* RECORDS TO USE *
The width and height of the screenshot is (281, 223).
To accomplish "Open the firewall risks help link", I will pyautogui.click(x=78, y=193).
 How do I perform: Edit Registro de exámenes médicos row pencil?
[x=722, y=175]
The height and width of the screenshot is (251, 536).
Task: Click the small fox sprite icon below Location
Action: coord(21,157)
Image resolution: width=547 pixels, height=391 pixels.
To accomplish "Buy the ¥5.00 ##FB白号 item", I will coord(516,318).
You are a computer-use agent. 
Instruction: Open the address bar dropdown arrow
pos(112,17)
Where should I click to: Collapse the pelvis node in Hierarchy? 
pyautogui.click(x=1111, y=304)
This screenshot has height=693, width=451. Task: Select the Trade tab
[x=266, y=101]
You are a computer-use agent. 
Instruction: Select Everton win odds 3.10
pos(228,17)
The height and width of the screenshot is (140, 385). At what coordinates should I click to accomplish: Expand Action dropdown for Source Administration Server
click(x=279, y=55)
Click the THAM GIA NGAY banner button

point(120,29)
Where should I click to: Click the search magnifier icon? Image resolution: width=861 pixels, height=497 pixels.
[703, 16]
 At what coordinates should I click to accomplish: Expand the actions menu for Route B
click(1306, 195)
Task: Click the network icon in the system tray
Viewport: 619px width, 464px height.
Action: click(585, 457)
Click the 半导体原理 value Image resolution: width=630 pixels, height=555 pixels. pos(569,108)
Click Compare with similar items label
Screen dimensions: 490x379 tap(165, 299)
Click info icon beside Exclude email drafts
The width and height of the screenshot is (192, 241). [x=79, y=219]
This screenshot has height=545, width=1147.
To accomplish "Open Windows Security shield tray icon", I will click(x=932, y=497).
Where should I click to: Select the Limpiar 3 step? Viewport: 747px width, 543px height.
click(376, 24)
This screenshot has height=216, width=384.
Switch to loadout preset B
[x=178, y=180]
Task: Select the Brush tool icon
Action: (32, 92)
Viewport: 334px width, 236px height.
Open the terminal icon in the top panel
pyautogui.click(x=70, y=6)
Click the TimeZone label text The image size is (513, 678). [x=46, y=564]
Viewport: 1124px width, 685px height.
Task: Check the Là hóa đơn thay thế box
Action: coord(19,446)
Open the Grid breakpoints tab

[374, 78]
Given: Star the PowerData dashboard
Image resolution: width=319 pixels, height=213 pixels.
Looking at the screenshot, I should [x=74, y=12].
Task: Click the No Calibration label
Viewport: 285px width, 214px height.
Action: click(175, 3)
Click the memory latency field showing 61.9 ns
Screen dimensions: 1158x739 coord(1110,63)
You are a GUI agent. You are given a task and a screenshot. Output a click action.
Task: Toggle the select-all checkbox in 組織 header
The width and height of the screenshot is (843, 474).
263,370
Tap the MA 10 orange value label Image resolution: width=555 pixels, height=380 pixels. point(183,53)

* TASK BRIEF *
Out of the preceding entries, pull every line containing the string "value".

* RESPONSE AREA *
Click the 半导体原理 value Image resolution: width=630 pixels, height=555 pixels. pos(569,108)
Tap the MA 10 orange value label Image resolution: width=555 pixels, height=380 pixels. point(183,53)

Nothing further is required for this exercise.